А других слез и не бывает, эту науку он усвоил тридцать лет назад. Плачут не от печали, как хочется и принято думать. Плачут всегда от ярости, от уязвленного тщеславия, от безудержной жалости к самому себе.
Руфь должна была научиться понимать природу своих слез, когда — под давлением Фрица и Моники — изменила самой себе. Она поехала в землю Зальцбург, чтобы «встретиться лицом к лицу» со своей болезнью. Метод «самопознания», который ее там ожидал, требовал отказа от выдержки в любой ее форме. Ее считали едва ли не причиной болезни, а то и самой болезнью. К счастью, в земле Зальцбург знали, как справиться и с раком,и с выдержкой.Нужно лишь набраться мужества и вбить этим вещам в голову, чем они должны стать. Если у тебя недостает смелости для этого, тебе помогут другие. Тогда твое печальное настроение быстро избавится от печали. Тогда ты выплачешь ее всю — от ярости на себя самое, на кого же еще. Однако затем в тебе появится здоровая реакция на обман саморазрушения. А теперь посмотри на себя: ты живешь. Как ты себя чувствуешь, Руфь?
Она почти целую неделю пыталась выдержать эту процедуру. Зуттер в это время был по уши занят делом, к которому имел самое непосредственное отношение бывший обитатель «Шмелей», художник Йорг фон Бальмоос, тот самый, который назвал Эмиля «Эзе». Он был любовником одной полуазиатки, зарубившей из-за него топором своего мужа.
Судебное разбирательство происходило в начале девяностых годов. Несколькими годами позже он снова с головой погрузился в процесс, в котором ему пришлось играть роль судебного репортера, и его отчет придал делу новый оборот. Зуттер вернулся к этому делу, когда и сам почувствовал себя несостоявшимся супругом, ему, похоже, захотелось задним числом разобраться в том процессе, как Руфи — расшифровать знаки языка навахо.
Тот репортаж Зуттера был отмечен, газета не скупилась на похвалы в адрес своего автора, а потом стала его зажимать — так он это расценил впоследствии. В реанимации Зуттер понял, что и это воспоминание крепко пристало к нему и держало в напряжении. Так было и тогда, когда Зуттер ясно ощутил приближение непостижимой утраты.
Все это занимало Руфь меньше всего. Поэтому она оставила его сидеть над материалами давнего дела, снова вытащенного им на свет божий, и позволила увлечь себя в окрестности Зальцбурга, чтобы там забыть о своей выдержке — ради благочестивой легенды, утверждавшей, что на одном крестьянском дворе занимаются не крестьянским трудом, а чудесным исцелением от болезней и мужчин, и женщин. Стало быть, могут исцелить и Руфь.
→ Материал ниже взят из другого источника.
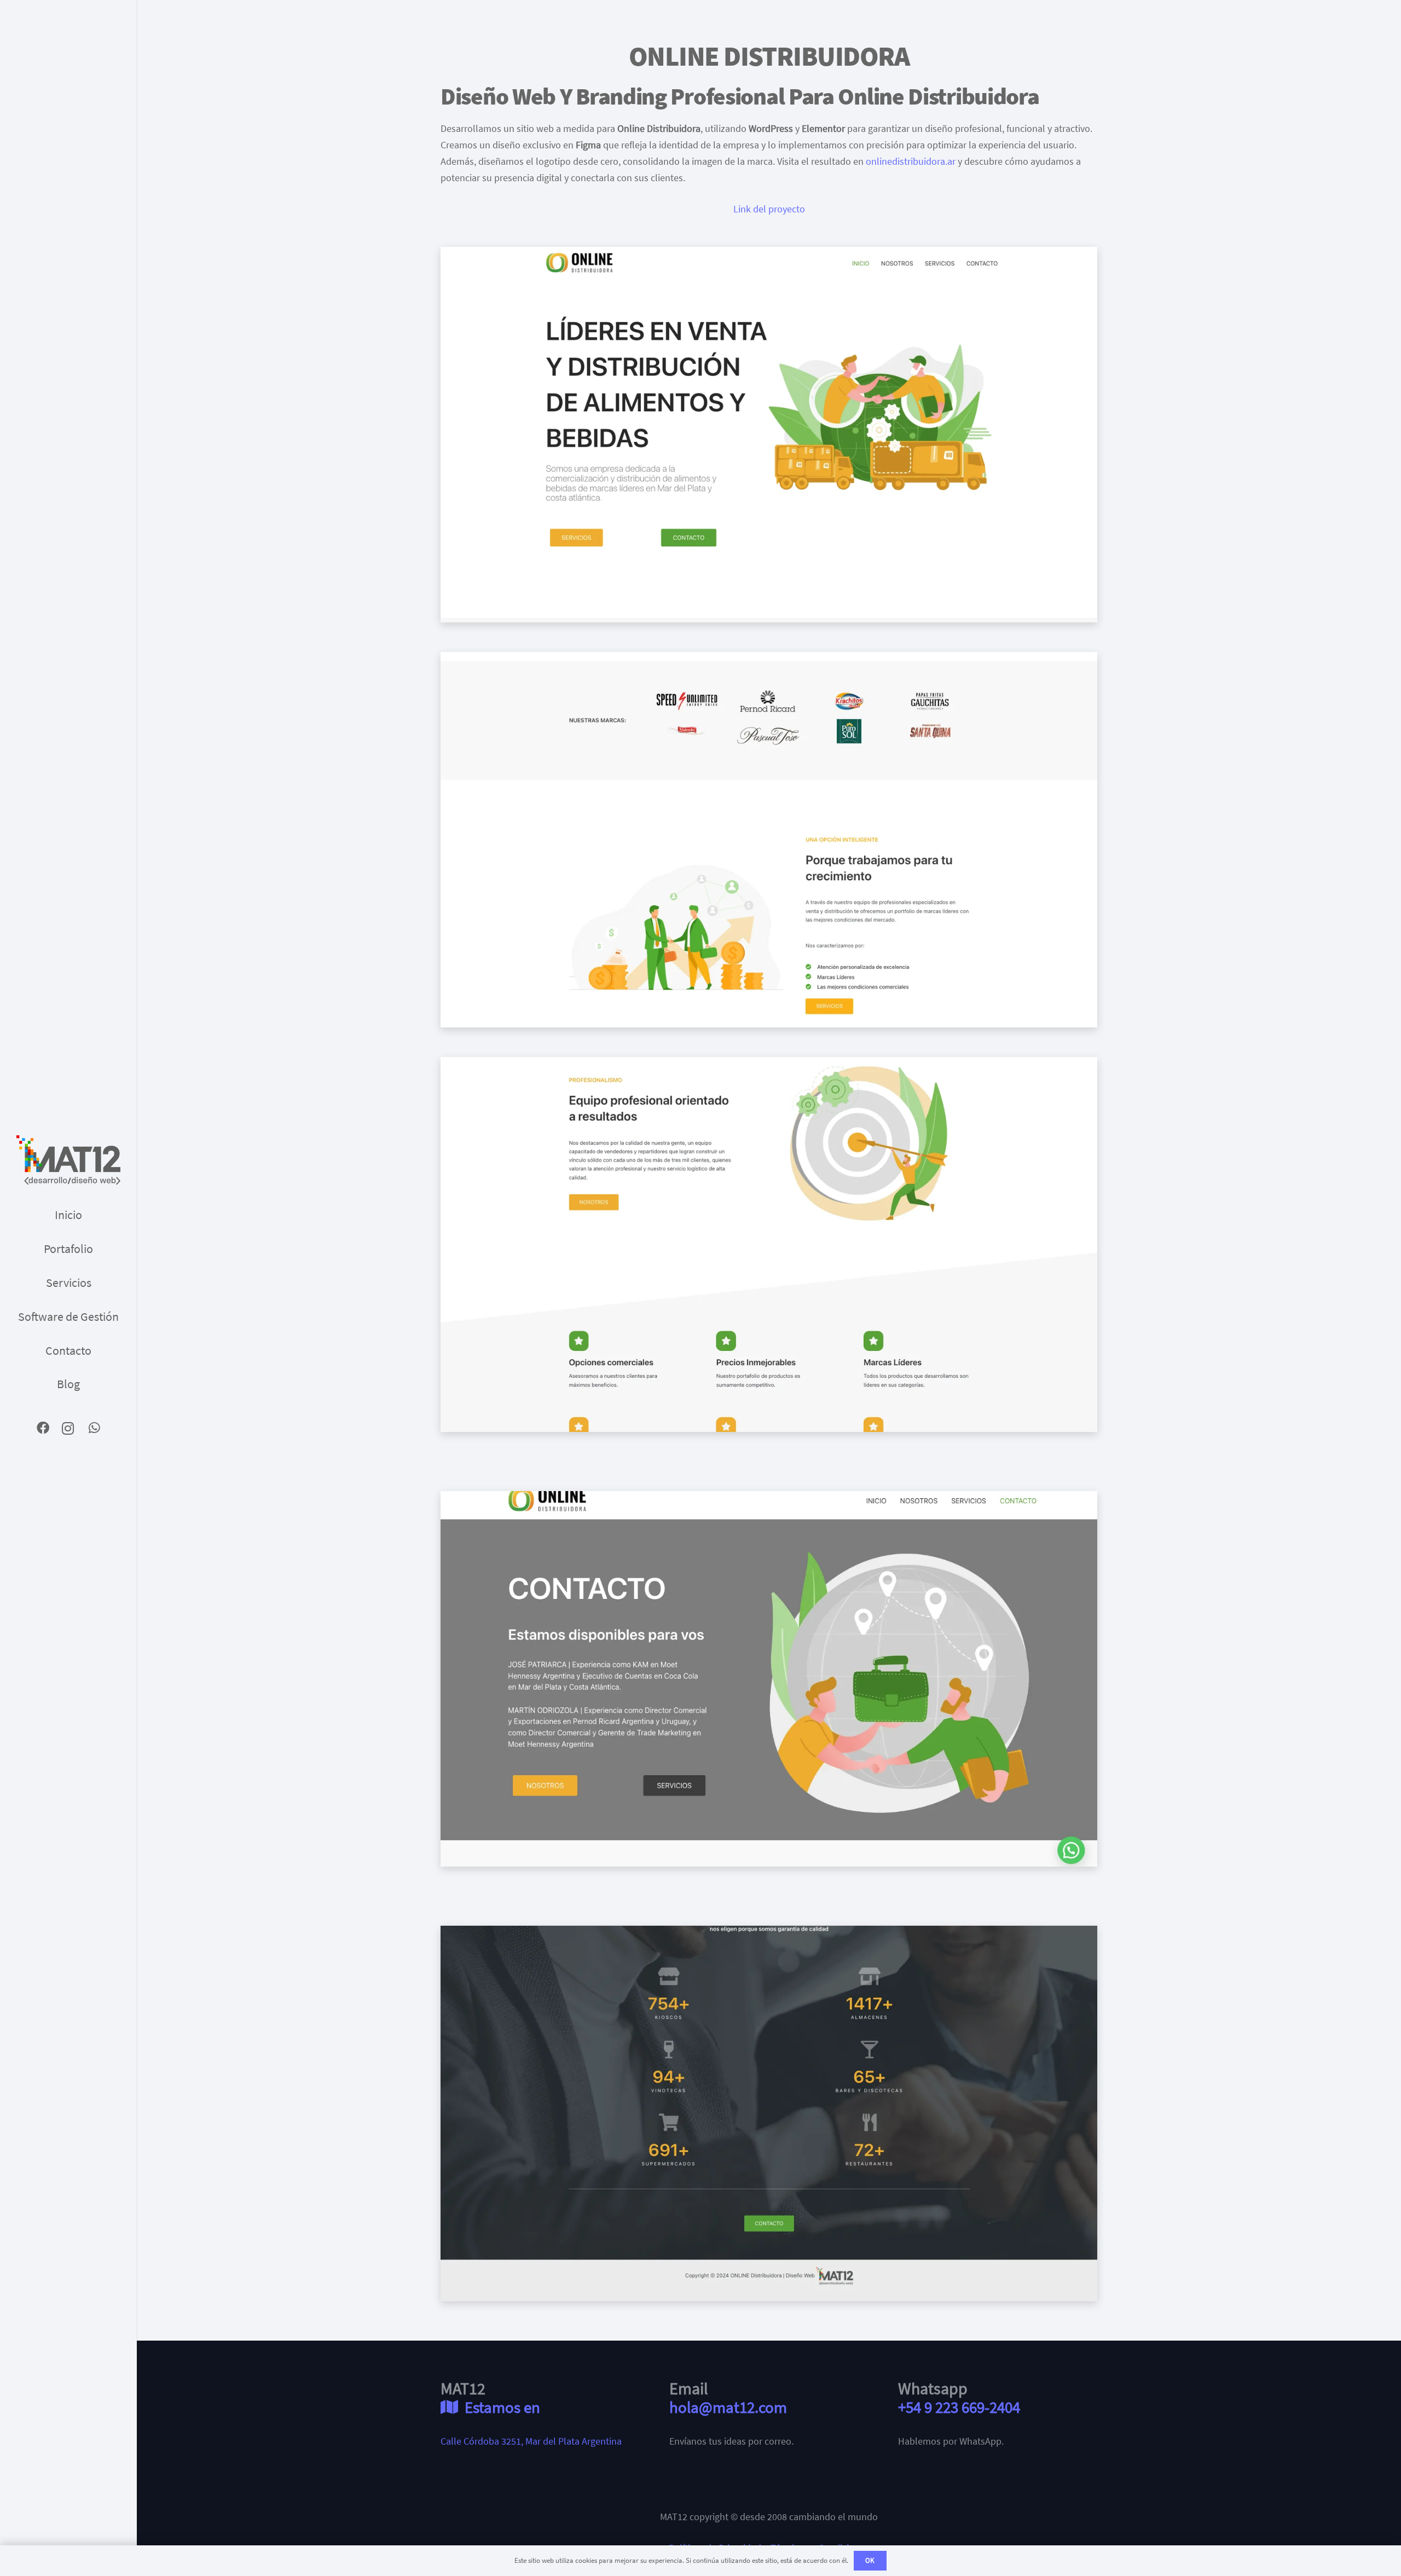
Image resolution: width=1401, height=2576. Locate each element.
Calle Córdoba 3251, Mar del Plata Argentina (531, 2441)
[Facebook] (43, 1428)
Так называемое «самопознание» оскорбило Руфь сильнее, чем медицинское заключение. Ей было легче жить со своей болезнью, нежели с самоуверенным суждением о ней. Неверное слово убивает еще при жизни, а ей тогда казалось, что в их группе жаждущих исцеления она слышит только лживые слова, к тому же исполненные самой искренней веры в свою силу.
Когда она, возвратившись, отдыхала от этой терапии, Зуттер читал ей сказку о «горе Зиммели», которая не открывалась, когда так называл ее чужой человек. Настоящее ее название было «Земзи», и только чистый сердцем знал это. В сказках возможны любые превращения. Но стоит произнести одно-единственное неверное слово — и все застывает, превращается в лед.